DIRECTIONS:
Beneath this line are the data; copy exactly the part of them that opens with the line containing "The width and" and closes with the line containing "Given: Click the Save button", and only that part.

RECORDS SUPPLIED:
------------------------------------------------

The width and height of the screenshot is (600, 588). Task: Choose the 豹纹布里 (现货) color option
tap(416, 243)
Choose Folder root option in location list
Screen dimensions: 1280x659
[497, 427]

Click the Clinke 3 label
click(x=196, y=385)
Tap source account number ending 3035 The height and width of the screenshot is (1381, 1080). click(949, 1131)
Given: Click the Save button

------------------------------------------------

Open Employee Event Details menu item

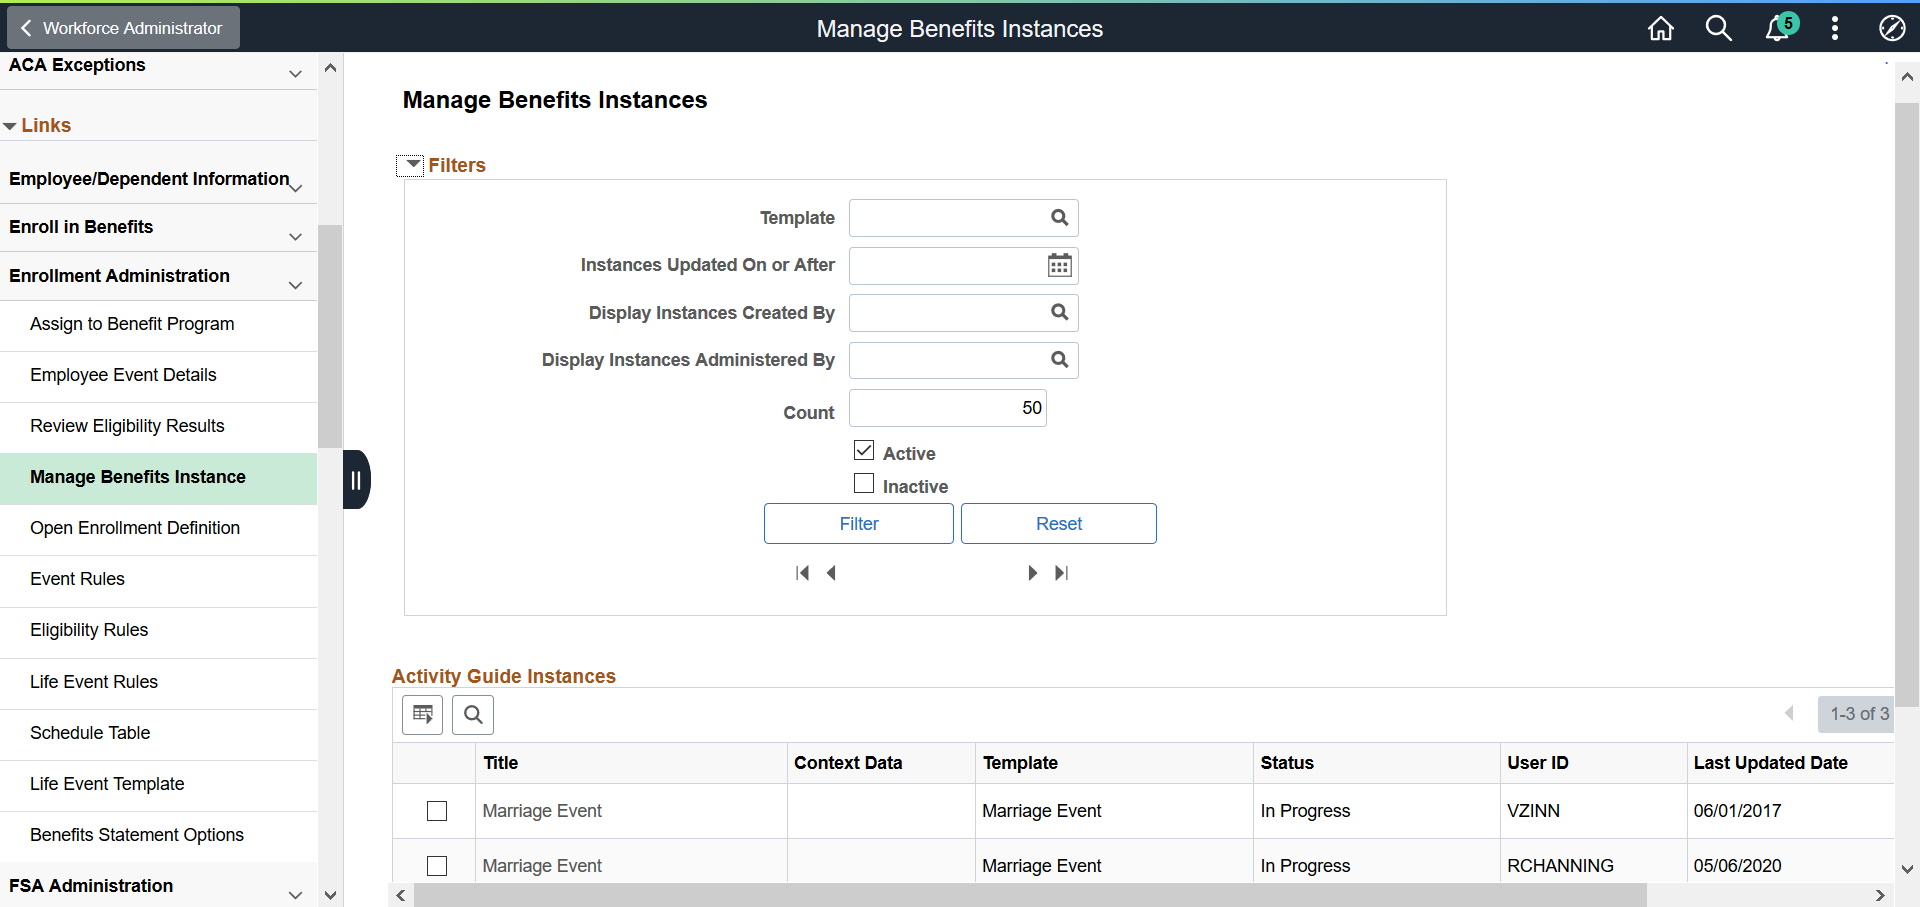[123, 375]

------------------------------------------------

WORKED SOLUTION:
The width and height of the screenshot is (600, 588). Task: Choose the 豹纹布里 (现货) color option
tap(416, 243)
Choose Folder root option in location list
Screen dimensions: 1280x659
[497, 427]

Click the Clinke 3 label
click(x=196, y=385)
Tap source account number ending 3035 The height and width of the screenshot is (1381, 1080). click(949, 1131)
Given: Click the Save button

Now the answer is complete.